## Covid-19 Tweet Sentimental Analysis using Naive Bayes

In [None]:
# importing necessary libraries

import numpy as np
import pandas as pd
import seaborn as sns
import matplotlib.pyplot as plt
import re

import nltk
nltk.download('stopwords')

from nltk.corpus import stopwords

In [None]:
data = pd.read_csv("/kaggle/input/covid-19-nlp-text-classification/Corona_NLP_train.csv",encoding='latin1')
df = pd.DataFrame(data)

In [None]:
df.head()

In [None]:
plt.figure(figsize=(10,5))
sns.countplot(x='Sentiment', data=df, order=['Extremely Negative', 'Negative', 'Neutral', 'Positive', 'Extremely Positive'], )

In [None]:
# showing column wise %ge of NaN values they contains 

for i in df.columns:
  print(i,"\t-\t", df[i].isna().mean()*100)


> Here  ___Location___ has some null values. Since location does not affects are model as we are not considering it as feature in analysis, we will leave it as it is.


In [None]:
df.info()

> Since our main columns for analysis "OriginalTweet" contains lots of unnecssary stuff like links, hashtags, mentions etc., we have to clean them and extract the content of tweet. For that I'm using regex and ommitting the perticular sequences which resembles links, hashtags, mentions.

In [None]:
a = re.compile("(@[A-Za-z0-9]+)|(#[A-Za-z0-9]+)|([^0-9A-Za-z \t])|(\w+:\/\/\S+)")
tweet = []

for i in df["OriginalTweet"]:
  tweet.append(a.sub(" ", i))

df = pd.concat([df, pd.DataFrame(tweet, columns=["CleanedTweet"])], axis=1, sort=False)


In [None]:
df.head()

> Since we got our cleaned tweets, now we have to convert them in vectors for classifications.


In [None]:
from sklearn.feature_extraction.text import TfidfVectorizer

stop_words = set(stopwords.words('english'))     # Here making a set of stopwords (useless words which will not affect the classification)
vectoriser = TfidfVectorizer(stop_words=None)    # of English language do that can be removed while vectorization

In [None]:
X_train = vectoriser.fit_transform(df["CleanedTweet"])

In [None]:
# Encoding the classes in numerical values

from sklearn.preprocessing import LabelEncoder

encoder = LabelEncoder()
y_train = encoder.fit_transform(df['Sentiment'])

In [None]:
from sklearn.naive_bayes import MultinomialNB

classifier = MultinomialNB()
classifier.fit(X_train, y_train)

In [None]:
# importing the Test dataset for prediction and testing purposes

test_data = pd.read_csv("/kaggle/input/covid-19-nlp-text-classification/Corona_NLP_test.csv",encoding='latin1')
test_df = pd.DataFrame(test_data)

In [None]:
test_df.head()

In [None]:
# showing column wise %ge of NaN values they contains 

for i in test_df.columns:
  print(i,"\t-\t", test_df[i].isna().mean()*100)

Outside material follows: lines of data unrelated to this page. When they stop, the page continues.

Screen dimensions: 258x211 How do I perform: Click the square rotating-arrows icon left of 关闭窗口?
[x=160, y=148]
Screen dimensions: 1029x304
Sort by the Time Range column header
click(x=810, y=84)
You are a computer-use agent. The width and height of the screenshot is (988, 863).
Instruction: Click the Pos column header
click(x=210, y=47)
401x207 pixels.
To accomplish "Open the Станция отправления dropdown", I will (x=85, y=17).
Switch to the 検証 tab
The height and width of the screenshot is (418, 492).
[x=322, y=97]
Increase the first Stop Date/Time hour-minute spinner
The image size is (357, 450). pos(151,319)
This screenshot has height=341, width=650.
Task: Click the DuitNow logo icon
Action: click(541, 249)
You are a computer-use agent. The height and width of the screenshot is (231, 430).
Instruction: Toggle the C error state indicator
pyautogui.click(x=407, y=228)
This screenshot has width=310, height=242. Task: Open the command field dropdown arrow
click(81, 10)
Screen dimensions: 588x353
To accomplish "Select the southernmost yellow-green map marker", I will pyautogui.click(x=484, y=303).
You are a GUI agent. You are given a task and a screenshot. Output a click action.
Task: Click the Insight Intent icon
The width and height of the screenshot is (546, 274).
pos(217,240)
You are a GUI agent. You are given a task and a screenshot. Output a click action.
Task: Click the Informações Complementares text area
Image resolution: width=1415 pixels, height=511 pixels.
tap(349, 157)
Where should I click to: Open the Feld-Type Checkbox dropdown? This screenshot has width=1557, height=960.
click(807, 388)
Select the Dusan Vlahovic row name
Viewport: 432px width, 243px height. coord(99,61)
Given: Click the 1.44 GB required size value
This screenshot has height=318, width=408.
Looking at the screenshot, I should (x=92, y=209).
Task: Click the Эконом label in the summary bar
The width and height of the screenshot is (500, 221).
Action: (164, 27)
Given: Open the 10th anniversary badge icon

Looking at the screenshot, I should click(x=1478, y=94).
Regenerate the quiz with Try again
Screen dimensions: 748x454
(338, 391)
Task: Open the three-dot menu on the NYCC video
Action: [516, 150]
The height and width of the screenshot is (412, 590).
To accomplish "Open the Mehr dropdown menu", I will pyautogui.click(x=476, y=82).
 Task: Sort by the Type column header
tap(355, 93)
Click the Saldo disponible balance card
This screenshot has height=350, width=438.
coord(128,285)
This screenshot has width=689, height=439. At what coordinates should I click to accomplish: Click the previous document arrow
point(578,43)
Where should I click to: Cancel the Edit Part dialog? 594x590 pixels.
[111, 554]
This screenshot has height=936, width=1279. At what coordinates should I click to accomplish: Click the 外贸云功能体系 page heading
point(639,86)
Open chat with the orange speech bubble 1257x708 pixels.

> Like training dataset, ignoring ___Location___ as it has no significance in classification

In [None]:
a = re.compile("(@[A-Za-z0-9]+)|(#[A-Za-z0-9]+)|([^0-9A-Za-z \t])|(\w+:\/\/\S+)")
tweet = []

for i in test_df["OriginalTweet"]:
  tweet.append(a.sub(" ", i))

test_df = pd.concat([test_df, pd.DataFrame(tweet, columns=["CleanedTweet"])], axis=1, sort=False)


In [None]:
test_df.head()

In [None]:
X_test = vectoriser.transform(test_df["CleanedTweet"])

In [None]:
y_test = encoder.transform(test_df["Sentiment"])

In [None]:
# Prediction

y_pred = classifier.predict(X_test)

pred_df = pd.DataFrame({'Actual': y_test, 'Predicted': y_pred})
pred_df.head()

> Plotting ROC Curve (Receiver operating characteristic) for checking the accuracy of classifier.

In [None]:
from sklearn import metrics

# Generate the roc curve using scikit-learn.
fpr, tpr, thresholds = metrics.roc_curve(y_test, y_pred, pos_label=1)
plt.plot(fpr, tpr)
plt.xlabel('False positive rate')
plt.ylabel('True positive rate')
plt.title('ROC curve')
plt.show()

# Measure the area under the curve.  The closer to 1, the "better" the predictions.
print("AUC of the predictions: {0}".format(metrics.auc(fpr, tpr)))

> Since we got 0.64 auc score for the classifier, we can say that the classifier (Naive Bayes) is not that good but acceptable. Since more neerer to 1 auc score, more better the classifier.